# Passage provided

╔══

Almost everyone in the US is probably familiar to some extent with this event, as it resulted in the rig sinking, eleven people dying and, of course, the millions of barrels of oil spilling into the ocean. This one single incident was estimated to a cost BP nearly sixty two billion dollars, and I've actually heard numbers that were quite a bit higher than that, quite a bit. Anyways, Long Story Short, as BP was drilling this exploratory well on the Trans Ocean rig named deep water horizon, certain crucial mistakes were made. Recall, way back we were talking about drilling and how we use cement to isolate the casing from the oil and gas that's in the formation. It's essential to confirm the integrity of the cement because the cement is the main barrier that's preventing the oil and gas from blowing out uncontrollably to surface. Well on...

╚══

# Exercise instructions
**A)** Please list the outcomes of the event that the passage on the oil rig disaster names in its first sentence.
**B)** Carry the passage on the oil rig disaster forward from the point where it stops.
The listing below comes from a separate source.

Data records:

╔══

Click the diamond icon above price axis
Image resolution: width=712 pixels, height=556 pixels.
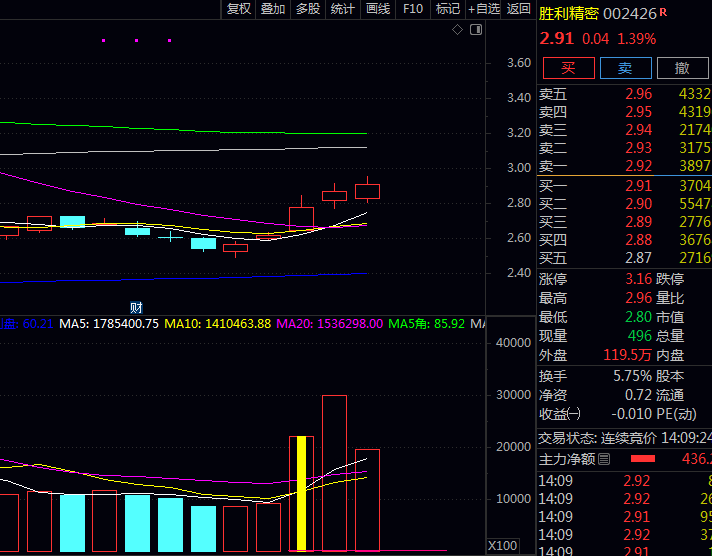click(x=458, y=30)
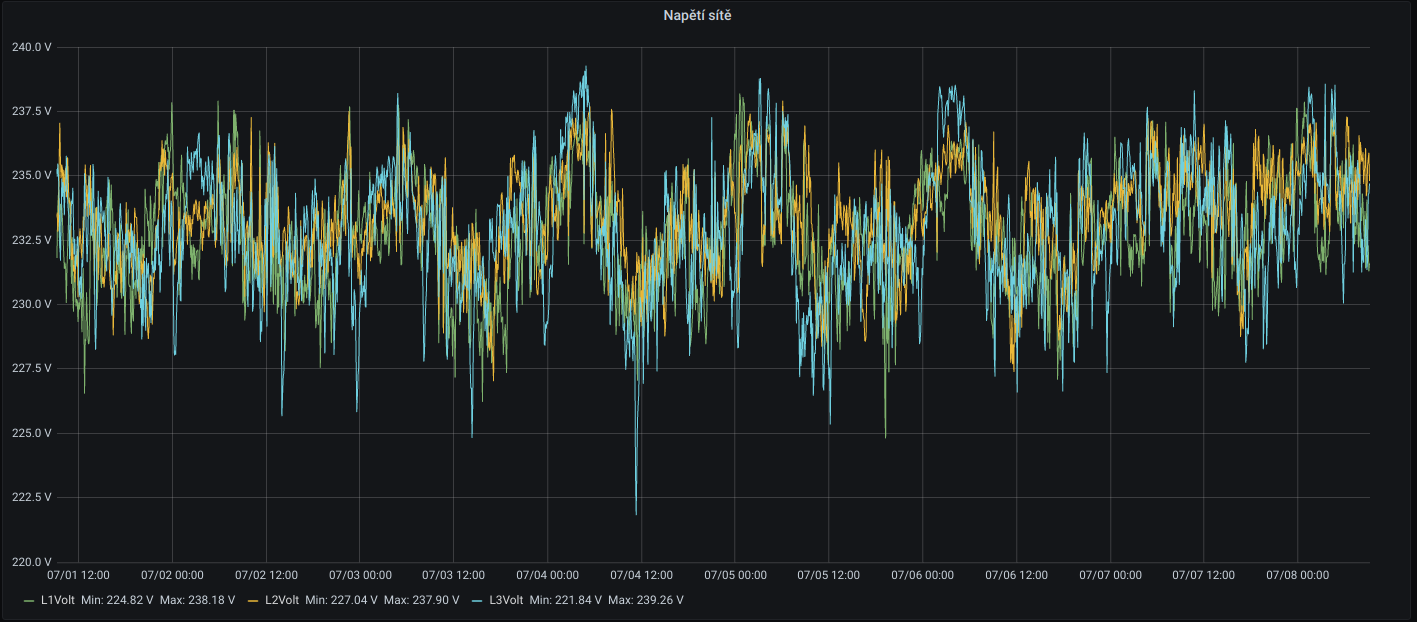Click the cyan L3Volt legend color swatch
This screenshot has height=622, width=1417.
pyautogui.click(x=476, y=600)
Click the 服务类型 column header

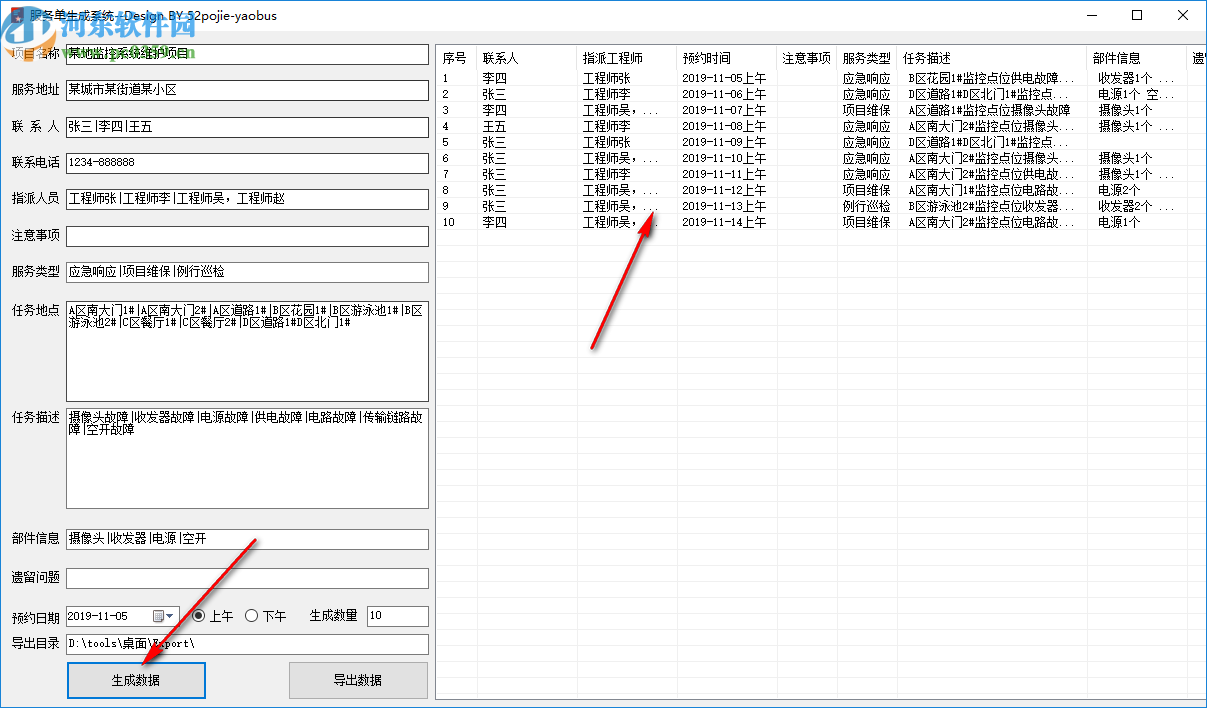coord(866,58)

╚══

# Expected results
**A)**
- The rig sinking
- Eleven people dying
- Millions of barrels of oil spilling into the ocean

**B)**
...the Macondo well, after the cement had been pumped, test came back showing that the cement job had failed. A test was done to confirm that the cement was set up properly, but was misinterpreted as successful. Obviously, eight this is a high level summery here. There's way more details than this, but we'll keep it at that. So, as a result of that, the cement was not able to hold back oil and gas and it became to migrate the well. By the time BP realized what was happening, attempts to secure the well and prevent a blowout also failed. The oil and gas was able to come to surface and a large bubble of gas burst through several seals and barriers and exploded. The explosion resulted in a fire that engulf the entire platform and burn for more than a day before the whole platform sank. Needless to say, it is one of the most expensive man made incidents ever,...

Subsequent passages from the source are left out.